### REQUEST
Reproduce each of the entries below character for character.

━━━ STORED ROWS ━━━

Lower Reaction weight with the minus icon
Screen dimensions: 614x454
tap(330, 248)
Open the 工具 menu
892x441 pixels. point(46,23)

━━━

### FULL OUTPUT
Lower Reaction weight with the minus icon
Screen dimensions: 614x454
tap(330, 248)
Open the 工具 menu
892x441 pixels. point(46,23)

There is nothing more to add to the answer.